No. No . There’s got to be a way to throw money at this, to extend her life until a better treatment is available. “I’m sure they’re doing studies. I’ll have someone check into it. Stanford might—”

He grips the counter. “That's not what she wants. She doesn’t want what we can buy for her. She doesn’t want you to fucking fix this. She just wants you here.”

“Sometimes people don’t want what’s good for them,” I snap.

He turns to stare at me, his eyes narrowing. “You really think you need to tell me that?” Luke understands all too well about wanting what’s not good for him.

I guess we both do.

We complete the rest of the dishes in silence before joining Donna in the family room. I take the seat on one side of her and Luke takes the other, sitting the way he does—his knees spread wide, arm resting along the back of the couch.

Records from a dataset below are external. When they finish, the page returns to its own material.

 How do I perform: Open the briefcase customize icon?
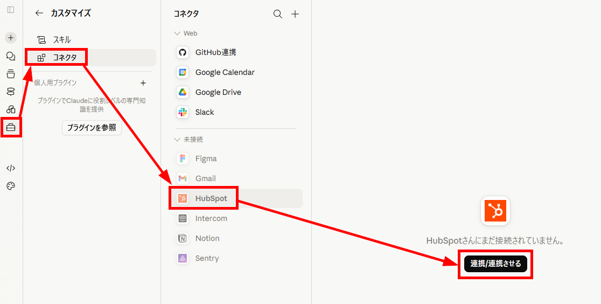pos(11,128)
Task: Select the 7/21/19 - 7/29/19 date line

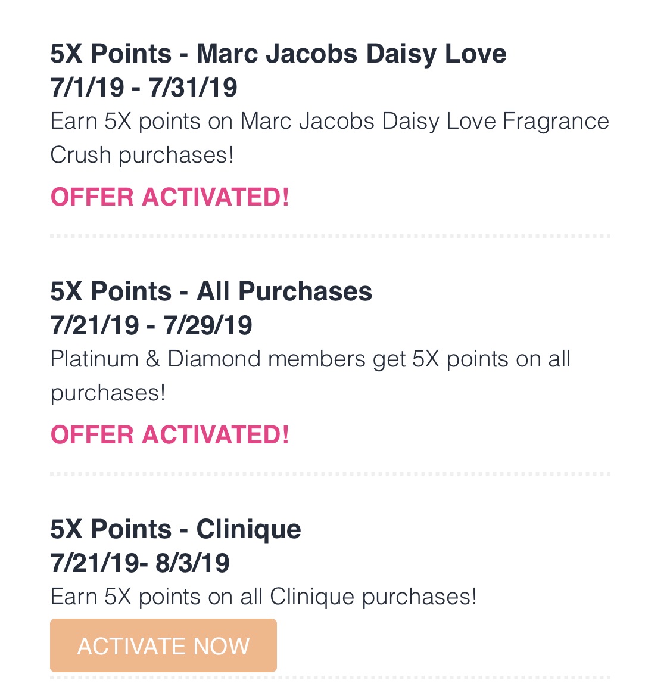Action: click(151, 325)
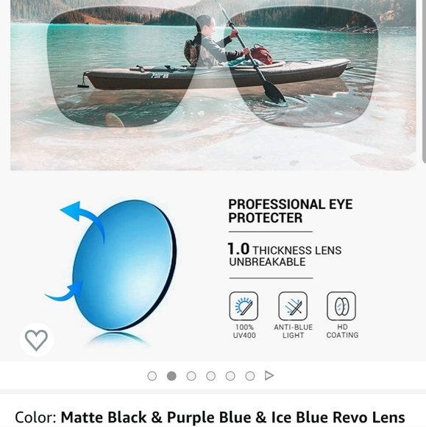426x427 pixels.
Task: Click the blue circular lens illustration
Action: 124,265
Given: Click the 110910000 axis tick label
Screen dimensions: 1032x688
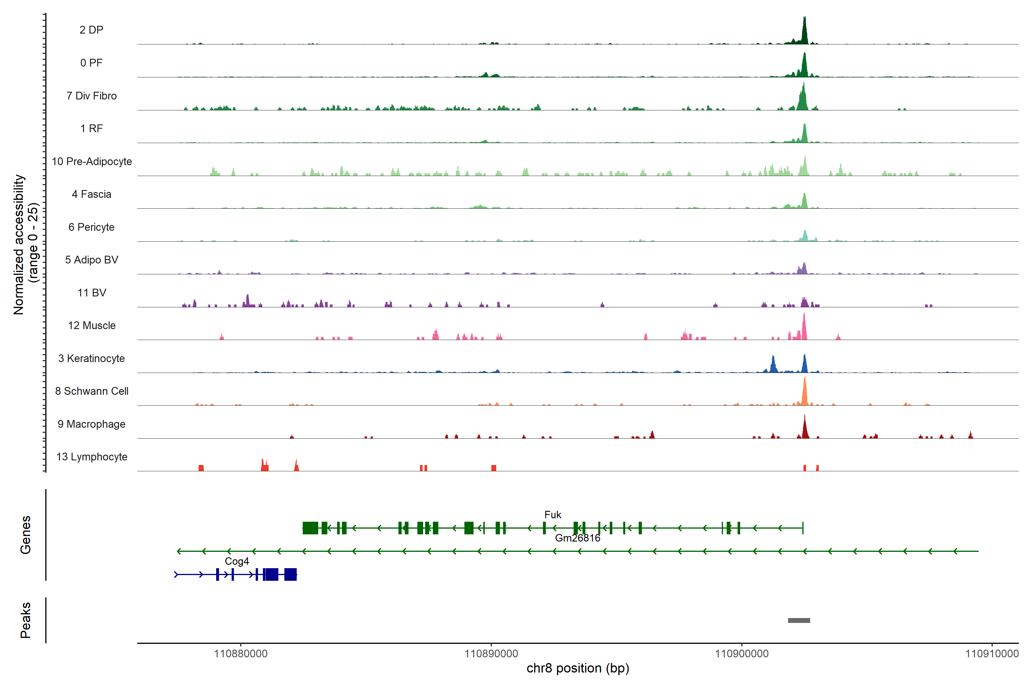Looking at the screenshot, I should click(x=992, y=653).
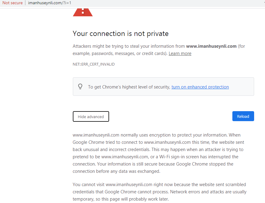Click the red warning triangle icon
265x203 pixels.
pos(82,12)
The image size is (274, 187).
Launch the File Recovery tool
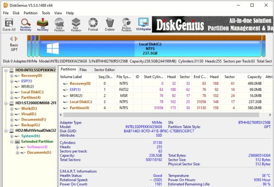(x=43, y=24)
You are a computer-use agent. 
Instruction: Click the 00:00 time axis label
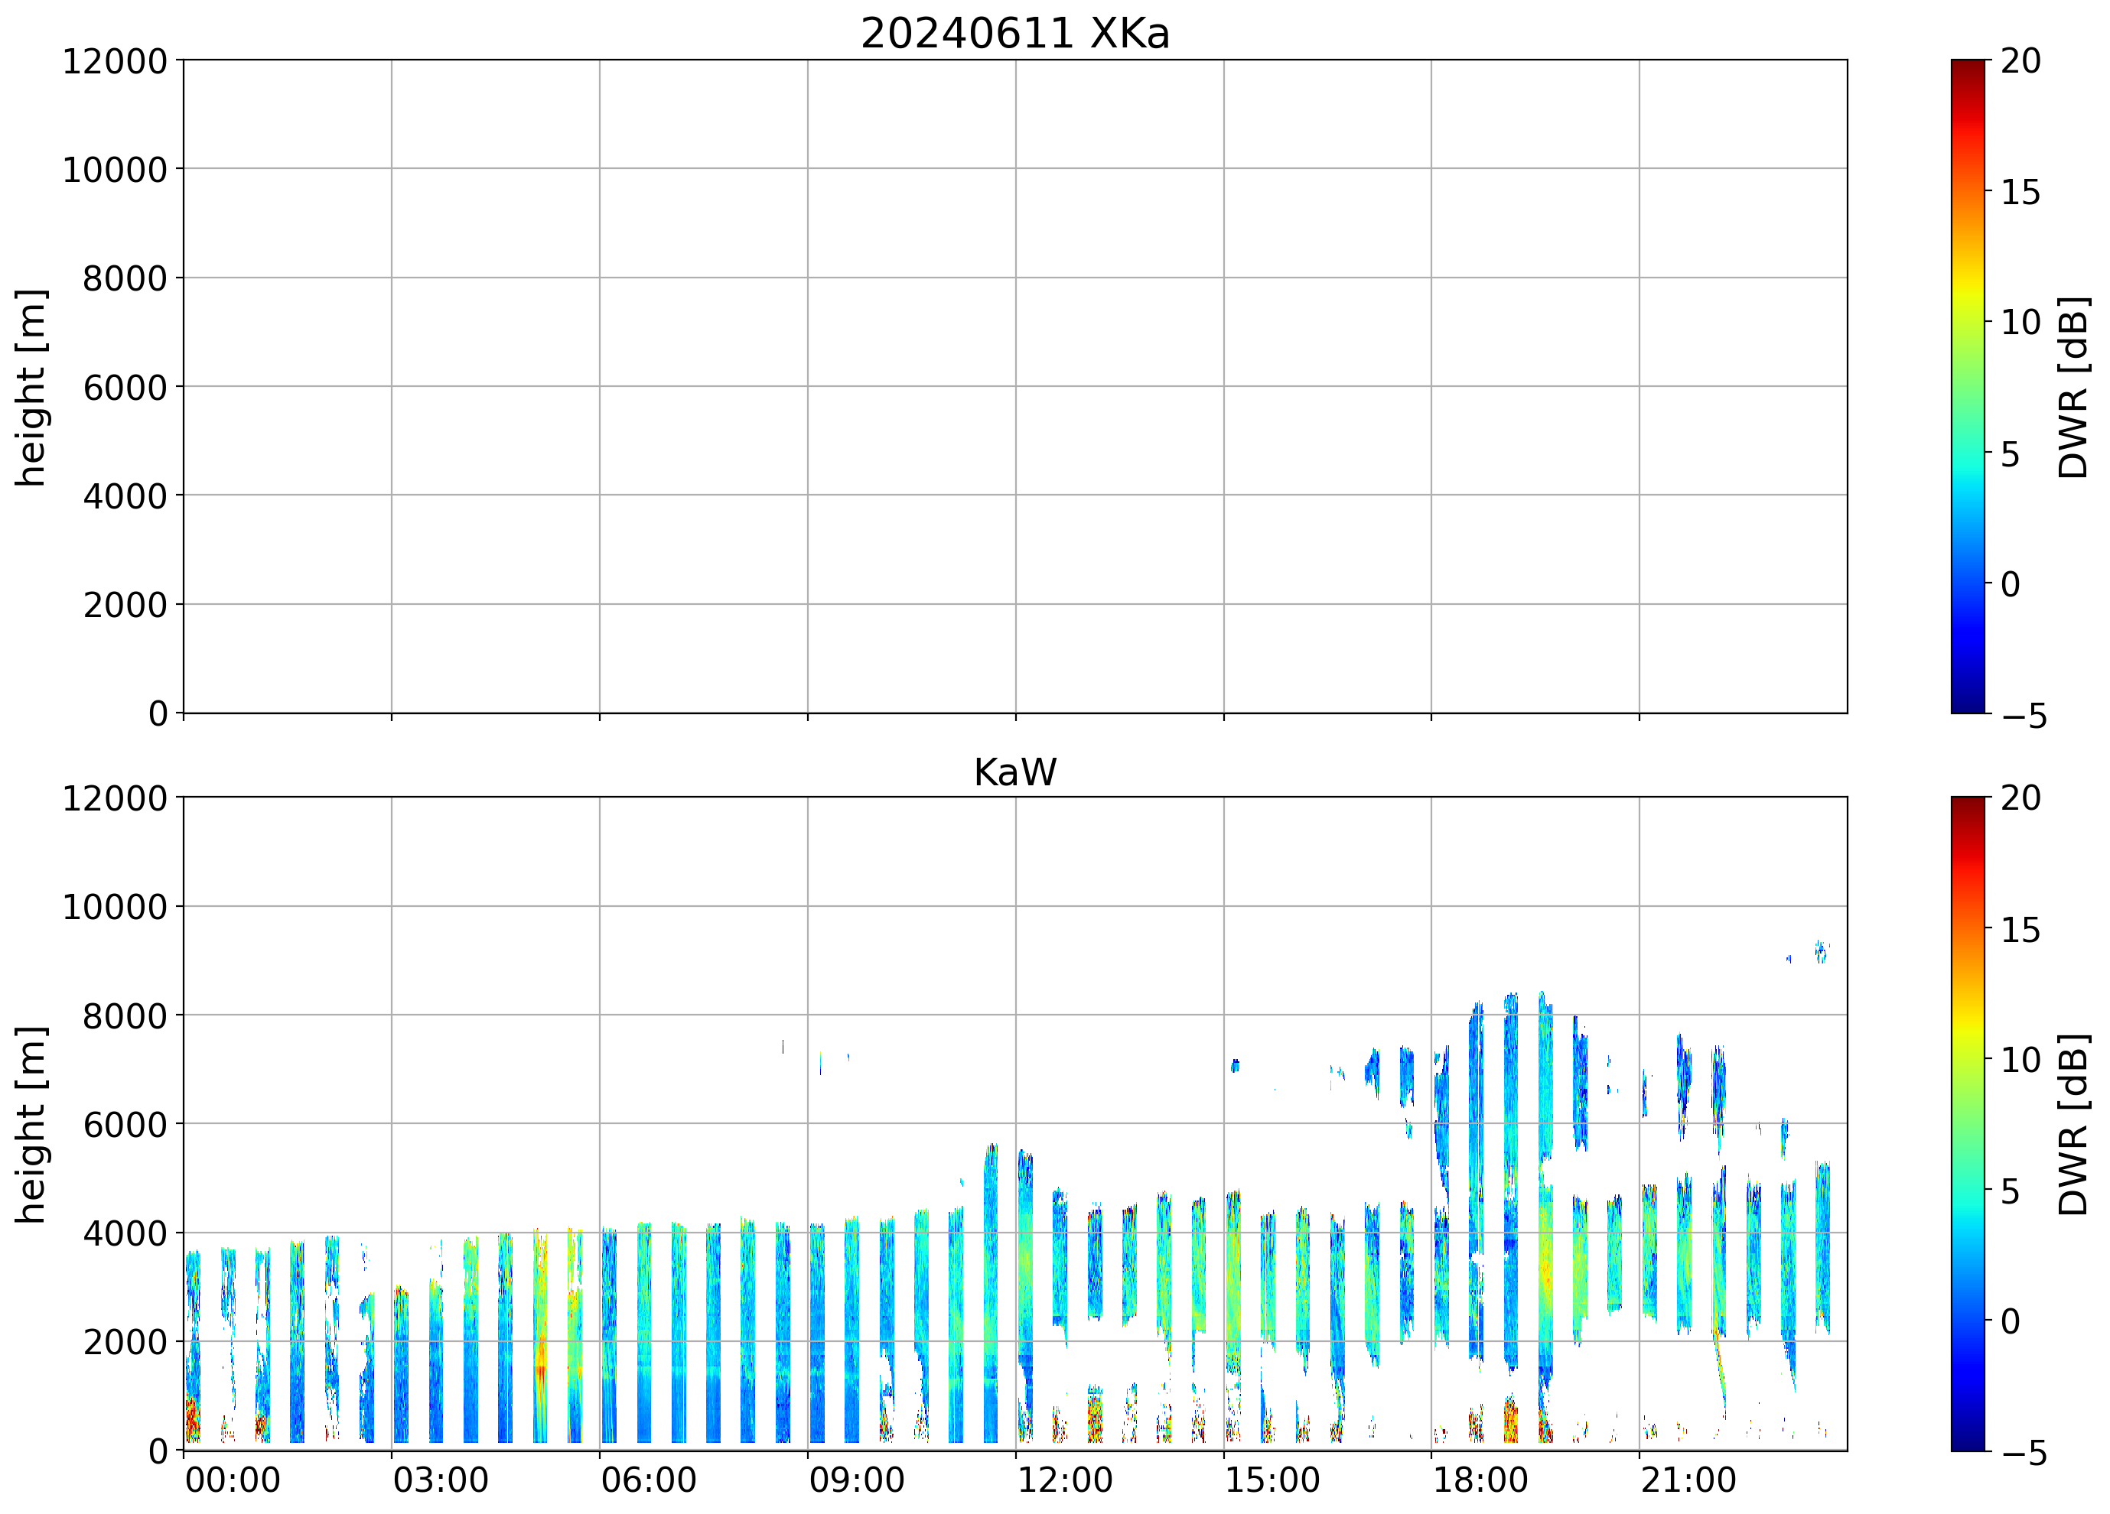233,1480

He looks athletic, somehow, even at rest.

We watch one of those investigation shows where the lead character is always staring off meaningfully into the distance and saying something like, “Looks like this case just got a lot more complicated.”

Donna whispers to us, telling us about each character as if they’re real, as if they’re friends.

Seven years ago, she had an entirely different future planned out.

One that involved growing old beside her husband, watching her son marry me, giving her lots of grandkids to run around at her feet.

Now she sits here alone every night, and she’s going to die.

She pats my knee at ten, and then Luke’s. “I’m off to bed, and I’m sure you two have better things to do than sit here with an old woman.”

She turns to head up the stairs, and I feel a fluttering panic in my chest at the idea of being down here alone with Luke. I jump to my feet, leaving him to stay behind and lock up.

In the safety of my darkened room, I listen for him as I sink into the mattress, slowly breathing in and out, memorizing the sounds he makes as he gets ready for bed: water running, the toilet flushing, the slap of his bare feet on the new hardwood floor.

His tread stops just outside my door, and my breath holds as if I’m praying for something. He walks away and I exhale.

I don’t know if I’m deeply relieved or deeply disappointed because, somehow, it feels like both.